1793 : mort, à Saint-Florent-le-Vieil, de Jacques Cathelineau, 34 ans, surnommé « le saint de l’Anjou », homme de simple condition devenu généralissime des armées vendéennes (« l ‘Armée catholique et royale », 80 000 hommes).  Il avait été blessé deux semaines plus tôt en tentant de prendre Nantes, après avoir libéré Angers. Ses trois frères mourront aussi face aux Républicains.

« Les Vendéens demandent à Cathelineau de prendre la tête de l’insurrection », peinture de Jules Gabriel Hubert-Sauzeau. , 1900.

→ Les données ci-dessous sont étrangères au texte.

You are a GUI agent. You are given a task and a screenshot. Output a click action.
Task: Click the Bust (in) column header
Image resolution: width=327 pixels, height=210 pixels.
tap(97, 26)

•  1880 : premier numéro de l’Intransigeant, le journal d’Henri Rochefort, marquis de Luçay, journaliste d’extrême-gauche, puis boulangiste, antidreyfusard et nationaliste. L’Intransigeant, qui rencontre un succès populaire, suivra le même itinéraire.

1920 : promulgation de la « loi Maurice Barrès », qui institue officiellement la fête nationale de Jeanne d’Arc, longtemps réclamée par le grand écrivain nationaliste.

1937 : le colonel François de la Rocque lance son propre quotidien, i. La manchette permanente est « Travail, Famille, Chrétienne ».